Please return every line in the following data that includes the string "gray".

┏━━

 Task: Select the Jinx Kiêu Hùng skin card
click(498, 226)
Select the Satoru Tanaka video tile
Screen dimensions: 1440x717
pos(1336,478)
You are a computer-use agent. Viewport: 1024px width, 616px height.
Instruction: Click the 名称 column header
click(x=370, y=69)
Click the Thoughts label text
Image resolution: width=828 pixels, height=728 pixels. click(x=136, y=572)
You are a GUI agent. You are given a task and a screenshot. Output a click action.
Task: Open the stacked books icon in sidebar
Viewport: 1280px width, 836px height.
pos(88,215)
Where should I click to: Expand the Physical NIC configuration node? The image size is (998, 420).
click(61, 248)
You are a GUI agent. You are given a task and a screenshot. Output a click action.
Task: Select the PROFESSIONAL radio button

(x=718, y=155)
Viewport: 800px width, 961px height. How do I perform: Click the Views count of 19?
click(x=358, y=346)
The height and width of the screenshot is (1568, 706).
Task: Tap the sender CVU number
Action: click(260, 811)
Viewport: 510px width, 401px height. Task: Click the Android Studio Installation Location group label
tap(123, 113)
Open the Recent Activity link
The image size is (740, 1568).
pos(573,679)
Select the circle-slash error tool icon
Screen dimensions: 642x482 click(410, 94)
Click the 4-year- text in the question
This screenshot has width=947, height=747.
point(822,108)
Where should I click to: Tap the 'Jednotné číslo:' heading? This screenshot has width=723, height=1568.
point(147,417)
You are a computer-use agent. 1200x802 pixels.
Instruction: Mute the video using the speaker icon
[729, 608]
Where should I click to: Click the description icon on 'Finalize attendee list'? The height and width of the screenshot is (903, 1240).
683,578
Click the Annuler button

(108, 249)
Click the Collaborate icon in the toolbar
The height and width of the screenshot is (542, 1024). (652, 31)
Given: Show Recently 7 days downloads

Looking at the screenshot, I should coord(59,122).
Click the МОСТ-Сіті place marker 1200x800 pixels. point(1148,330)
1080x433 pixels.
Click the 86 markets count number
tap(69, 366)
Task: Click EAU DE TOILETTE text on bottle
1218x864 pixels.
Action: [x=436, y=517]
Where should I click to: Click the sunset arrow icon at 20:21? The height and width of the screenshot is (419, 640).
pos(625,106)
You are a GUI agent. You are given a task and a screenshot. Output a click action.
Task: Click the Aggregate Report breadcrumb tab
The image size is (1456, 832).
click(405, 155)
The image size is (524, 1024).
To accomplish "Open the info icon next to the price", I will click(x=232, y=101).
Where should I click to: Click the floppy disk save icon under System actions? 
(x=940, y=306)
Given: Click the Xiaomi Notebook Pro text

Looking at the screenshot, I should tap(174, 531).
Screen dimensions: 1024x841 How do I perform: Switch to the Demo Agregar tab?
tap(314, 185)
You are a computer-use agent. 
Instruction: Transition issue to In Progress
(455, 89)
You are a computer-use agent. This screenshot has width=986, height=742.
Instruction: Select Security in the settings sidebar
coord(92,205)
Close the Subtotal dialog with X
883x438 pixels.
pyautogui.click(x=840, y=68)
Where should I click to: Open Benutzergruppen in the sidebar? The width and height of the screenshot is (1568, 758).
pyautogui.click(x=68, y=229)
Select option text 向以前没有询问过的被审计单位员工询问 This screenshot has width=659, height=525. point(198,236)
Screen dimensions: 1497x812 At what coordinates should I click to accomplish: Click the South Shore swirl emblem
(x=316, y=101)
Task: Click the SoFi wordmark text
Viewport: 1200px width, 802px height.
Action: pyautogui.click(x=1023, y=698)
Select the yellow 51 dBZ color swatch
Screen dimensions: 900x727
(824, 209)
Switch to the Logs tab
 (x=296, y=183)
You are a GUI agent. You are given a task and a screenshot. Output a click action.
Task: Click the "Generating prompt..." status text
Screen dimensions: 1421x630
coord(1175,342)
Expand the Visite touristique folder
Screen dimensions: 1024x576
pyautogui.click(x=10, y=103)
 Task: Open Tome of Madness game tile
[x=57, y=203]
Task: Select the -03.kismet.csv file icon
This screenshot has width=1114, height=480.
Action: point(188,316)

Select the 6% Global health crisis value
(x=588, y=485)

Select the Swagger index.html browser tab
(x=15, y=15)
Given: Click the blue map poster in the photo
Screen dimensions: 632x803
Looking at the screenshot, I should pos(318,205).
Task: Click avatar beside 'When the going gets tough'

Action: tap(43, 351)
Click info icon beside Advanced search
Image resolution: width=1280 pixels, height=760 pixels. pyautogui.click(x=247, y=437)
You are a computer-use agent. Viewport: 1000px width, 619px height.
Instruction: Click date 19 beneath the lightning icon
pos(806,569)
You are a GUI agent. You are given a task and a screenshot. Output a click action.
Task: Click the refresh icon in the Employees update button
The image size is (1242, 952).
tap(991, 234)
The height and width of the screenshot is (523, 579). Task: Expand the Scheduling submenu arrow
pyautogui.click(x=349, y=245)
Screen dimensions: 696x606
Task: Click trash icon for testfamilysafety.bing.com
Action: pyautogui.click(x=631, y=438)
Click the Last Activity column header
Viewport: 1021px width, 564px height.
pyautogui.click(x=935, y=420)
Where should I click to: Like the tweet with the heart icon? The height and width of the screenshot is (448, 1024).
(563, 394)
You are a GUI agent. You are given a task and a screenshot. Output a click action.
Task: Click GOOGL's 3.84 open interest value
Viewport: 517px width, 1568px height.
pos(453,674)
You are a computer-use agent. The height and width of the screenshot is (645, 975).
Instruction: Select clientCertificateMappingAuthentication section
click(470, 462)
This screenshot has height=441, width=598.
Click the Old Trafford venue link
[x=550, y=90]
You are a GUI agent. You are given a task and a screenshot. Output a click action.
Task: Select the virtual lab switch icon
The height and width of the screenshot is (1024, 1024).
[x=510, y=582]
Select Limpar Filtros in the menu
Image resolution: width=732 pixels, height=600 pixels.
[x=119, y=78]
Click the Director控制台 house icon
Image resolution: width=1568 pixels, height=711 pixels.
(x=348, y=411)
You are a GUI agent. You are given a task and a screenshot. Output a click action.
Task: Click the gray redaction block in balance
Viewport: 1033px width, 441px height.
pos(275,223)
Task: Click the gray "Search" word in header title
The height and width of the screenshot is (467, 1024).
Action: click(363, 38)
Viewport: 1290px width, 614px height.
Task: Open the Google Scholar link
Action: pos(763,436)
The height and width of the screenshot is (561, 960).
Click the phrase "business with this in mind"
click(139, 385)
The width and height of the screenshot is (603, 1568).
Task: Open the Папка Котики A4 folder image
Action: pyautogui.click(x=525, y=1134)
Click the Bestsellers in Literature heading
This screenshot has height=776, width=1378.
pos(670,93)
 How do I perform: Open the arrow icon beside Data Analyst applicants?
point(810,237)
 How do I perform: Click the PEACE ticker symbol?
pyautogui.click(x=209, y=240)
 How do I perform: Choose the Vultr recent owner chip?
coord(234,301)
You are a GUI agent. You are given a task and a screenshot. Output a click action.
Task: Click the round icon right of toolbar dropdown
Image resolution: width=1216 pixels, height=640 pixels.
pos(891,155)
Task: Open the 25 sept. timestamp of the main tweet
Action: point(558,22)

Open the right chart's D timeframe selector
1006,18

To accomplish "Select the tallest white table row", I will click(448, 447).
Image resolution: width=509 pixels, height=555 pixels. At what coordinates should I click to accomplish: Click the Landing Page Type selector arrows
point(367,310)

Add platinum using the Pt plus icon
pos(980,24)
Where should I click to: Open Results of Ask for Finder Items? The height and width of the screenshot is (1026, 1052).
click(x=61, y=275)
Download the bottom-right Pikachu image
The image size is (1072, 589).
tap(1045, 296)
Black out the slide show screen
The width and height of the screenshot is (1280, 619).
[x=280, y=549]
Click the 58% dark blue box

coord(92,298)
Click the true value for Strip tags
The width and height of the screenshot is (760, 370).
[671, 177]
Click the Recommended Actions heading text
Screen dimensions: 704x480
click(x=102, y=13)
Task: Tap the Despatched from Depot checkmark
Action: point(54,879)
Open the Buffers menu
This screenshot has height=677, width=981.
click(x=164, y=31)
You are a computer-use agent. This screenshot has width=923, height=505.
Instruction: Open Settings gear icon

┗━━

■ ANSWER SPACE:
Task: Click the gray redaction block in balance
Task: Click the gray "Search" word in header title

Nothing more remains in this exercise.